A simple vista, la medida puede parecer lejana. Sin embargo, como suele ocurrir con las reglas del deporte, lo que se define arriba termina filtrándose hacia abajo. Las decisiones del alto rendimiento no quedan encapsuladas: bajan, se adaptan, se reinterpretan y, finalmente, impactan en todos los niveles. En ese sentido, el nuevo criterio no solo redefine quién puede competir. También instala una lógica: la de someter el cuerpo de las mujeres a una verificación constante. Una sospecha que no aparece en el deporte masculino con la misma intensidad. Porque lo que está en juego no es únicamente una cuestión científica -sobre la que, además, no hay consenso claro- sino también una construcción cultural sobre qué significa ser mujer en el deporte.
La historia ya mostró los riesgos de ese camino. Durante décadas, los controles de feminidad expusieron a atletas a situaciones invasivas, humillantes y, en muchos casos, injustas. La ciencia evolucionó, el debate social también, y el propio organismo que hoy impulsa la medida había decidido abandonar esos métodos.

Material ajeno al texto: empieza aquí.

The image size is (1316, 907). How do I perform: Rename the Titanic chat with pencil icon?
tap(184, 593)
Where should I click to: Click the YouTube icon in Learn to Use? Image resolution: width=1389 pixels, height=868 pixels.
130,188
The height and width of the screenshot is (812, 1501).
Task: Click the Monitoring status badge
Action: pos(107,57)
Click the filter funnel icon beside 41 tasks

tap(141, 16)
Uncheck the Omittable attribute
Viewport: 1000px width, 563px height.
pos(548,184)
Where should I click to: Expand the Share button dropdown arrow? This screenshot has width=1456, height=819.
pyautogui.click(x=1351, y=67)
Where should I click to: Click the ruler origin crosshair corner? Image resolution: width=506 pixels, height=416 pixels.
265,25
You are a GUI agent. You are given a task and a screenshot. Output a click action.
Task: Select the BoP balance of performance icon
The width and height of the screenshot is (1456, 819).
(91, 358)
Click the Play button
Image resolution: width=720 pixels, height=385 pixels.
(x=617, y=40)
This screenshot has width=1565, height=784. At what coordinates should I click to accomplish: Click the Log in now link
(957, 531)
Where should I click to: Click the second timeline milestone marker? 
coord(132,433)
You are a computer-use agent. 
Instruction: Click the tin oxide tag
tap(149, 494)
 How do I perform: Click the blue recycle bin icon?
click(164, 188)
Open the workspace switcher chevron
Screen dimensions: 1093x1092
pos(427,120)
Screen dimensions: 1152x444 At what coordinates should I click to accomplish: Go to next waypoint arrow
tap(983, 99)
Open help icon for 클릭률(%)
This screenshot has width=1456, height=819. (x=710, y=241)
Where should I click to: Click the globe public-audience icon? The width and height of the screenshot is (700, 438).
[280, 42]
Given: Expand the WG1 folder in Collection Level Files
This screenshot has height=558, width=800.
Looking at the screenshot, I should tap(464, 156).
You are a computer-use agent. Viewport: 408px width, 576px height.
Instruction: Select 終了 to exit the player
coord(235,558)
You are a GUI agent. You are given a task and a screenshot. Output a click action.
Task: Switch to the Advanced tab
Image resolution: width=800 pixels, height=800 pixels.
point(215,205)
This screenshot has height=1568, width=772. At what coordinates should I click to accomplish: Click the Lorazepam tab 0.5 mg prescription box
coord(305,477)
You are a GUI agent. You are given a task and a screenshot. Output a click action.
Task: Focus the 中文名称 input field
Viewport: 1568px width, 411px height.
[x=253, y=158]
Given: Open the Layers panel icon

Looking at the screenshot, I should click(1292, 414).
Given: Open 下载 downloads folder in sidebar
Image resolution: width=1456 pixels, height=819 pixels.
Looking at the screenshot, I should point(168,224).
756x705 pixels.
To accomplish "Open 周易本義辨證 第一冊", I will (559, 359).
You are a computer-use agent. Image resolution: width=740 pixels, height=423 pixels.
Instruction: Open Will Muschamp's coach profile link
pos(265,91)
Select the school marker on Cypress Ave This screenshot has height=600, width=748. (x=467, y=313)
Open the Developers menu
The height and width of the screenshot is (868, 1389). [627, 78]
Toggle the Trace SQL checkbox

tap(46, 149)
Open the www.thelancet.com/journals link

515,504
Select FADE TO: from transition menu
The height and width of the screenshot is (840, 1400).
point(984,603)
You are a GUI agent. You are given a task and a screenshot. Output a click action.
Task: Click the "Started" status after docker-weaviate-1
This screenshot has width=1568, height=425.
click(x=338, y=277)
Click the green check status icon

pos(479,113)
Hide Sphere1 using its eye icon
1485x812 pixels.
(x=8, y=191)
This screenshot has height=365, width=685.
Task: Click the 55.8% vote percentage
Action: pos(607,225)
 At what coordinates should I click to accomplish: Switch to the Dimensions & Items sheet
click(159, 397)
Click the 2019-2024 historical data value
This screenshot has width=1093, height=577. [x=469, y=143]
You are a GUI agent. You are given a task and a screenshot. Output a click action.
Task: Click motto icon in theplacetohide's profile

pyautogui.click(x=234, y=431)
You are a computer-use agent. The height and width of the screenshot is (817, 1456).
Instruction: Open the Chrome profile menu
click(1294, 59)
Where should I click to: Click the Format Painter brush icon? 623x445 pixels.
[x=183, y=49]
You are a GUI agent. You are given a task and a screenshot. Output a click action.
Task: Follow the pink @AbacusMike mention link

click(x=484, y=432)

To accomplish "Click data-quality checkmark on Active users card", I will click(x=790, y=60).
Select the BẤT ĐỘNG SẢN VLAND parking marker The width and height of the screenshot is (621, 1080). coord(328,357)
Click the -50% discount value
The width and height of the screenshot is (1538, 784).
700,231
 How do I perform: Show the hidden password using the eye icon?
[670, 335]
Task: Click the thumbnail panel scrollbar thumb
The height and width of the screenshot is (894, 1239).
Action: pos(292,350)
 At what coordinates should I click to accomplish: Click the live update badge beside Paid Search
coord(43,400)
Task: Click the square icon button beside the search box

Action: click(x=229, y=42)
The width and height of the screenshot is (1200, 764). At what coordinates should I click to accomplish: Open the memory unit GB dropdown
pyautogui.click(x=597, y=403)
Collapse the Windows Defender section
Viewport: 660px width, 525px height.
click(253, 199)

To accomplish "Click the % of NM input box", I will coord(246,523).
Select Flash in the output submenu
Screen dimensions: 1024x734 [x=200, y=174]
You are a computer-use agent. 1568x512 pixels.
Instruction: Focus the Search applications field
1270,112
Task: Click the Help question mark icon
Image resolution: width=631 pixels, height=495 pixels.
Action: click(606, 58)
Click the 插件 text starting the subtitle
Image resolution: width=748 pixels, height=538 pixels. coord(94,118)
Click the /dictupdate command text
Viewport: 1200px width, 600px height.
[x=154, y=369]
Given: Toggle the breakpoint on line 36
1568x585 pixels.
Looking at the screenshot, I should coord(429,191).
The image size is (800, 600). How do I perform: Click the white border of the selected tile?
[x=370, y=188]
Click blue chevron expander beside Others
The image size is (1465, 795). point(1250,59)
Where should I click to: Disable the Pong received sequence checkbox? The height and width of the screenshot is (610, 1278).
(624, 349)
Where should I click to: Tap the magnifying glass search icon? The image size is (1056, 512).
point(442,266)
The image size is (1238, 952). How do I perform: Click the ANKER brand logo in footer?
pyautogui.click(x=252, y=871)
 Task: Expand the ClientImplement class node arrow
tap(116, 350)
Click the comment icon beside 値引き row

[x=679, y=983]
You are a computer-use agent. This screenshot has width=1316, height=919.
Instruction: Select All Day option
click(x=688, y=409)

Que vuelvan no es un dato menor: es, en cierto modo, una señal de época. Pero más allá del plano global, hay otra dimensión que no siempre se menciona: la desigualdad. Porque no todas las deportistas tienen las mismas herramientas para atravesar este tipo de exigencias. Los estudios genéticos, los procesos médicos, las apelaciones legales implican recursos económicos, acceso a especialistas y tiempo. En regiones donde el deporte femenino aún se sostiene con esfuerzo personal, esas condiciones pueden transformarse en una barrera silenciosa.
Así, una norma pensada para la alta competencia puede terminar ampliando brechas en niveles mucho más amplios. No solo entre quiénes pueden cumplir con los requisitos y quiénes no, sino también entre países, regiones y realidades deportivas.
Frente a este escenario, la discusión no debería limitarse a aceptar o rechazar una medida, sino a pensar alternativas. Una de ellas podría ser avanzar hacia criterios más específicos por disciplina, basados en evidencia concreta sobre el rendimiento y no en definiciones generales del sexo biológico. Otra, fortalecer instancias independientes de evaluación científica, con procesos transparentes y accesibles, que eviten que las decisiones queden en manos de organismos que no exponen sus fundamentos.
También aparece una dimensión clave: garantizar que cualquier regulación contemple el acceso equitativo a los estudios y resguarde la privacidad y la dignidad de las deportistas. Sin esas condiciones, cualquier norma corre el riesgo de transformarse en un filtro más que en una herramienta de justicia deportiva.
El problema, entonces, no se agota en la pregunta sobre quién debe competir. La discusión es más profunda: qué tipo de deporte se está construyendo. Uno que busca incluir y ampliar, o uno que vuelve a establecer límites estrictos sobre los cuerpos y sus definiciones.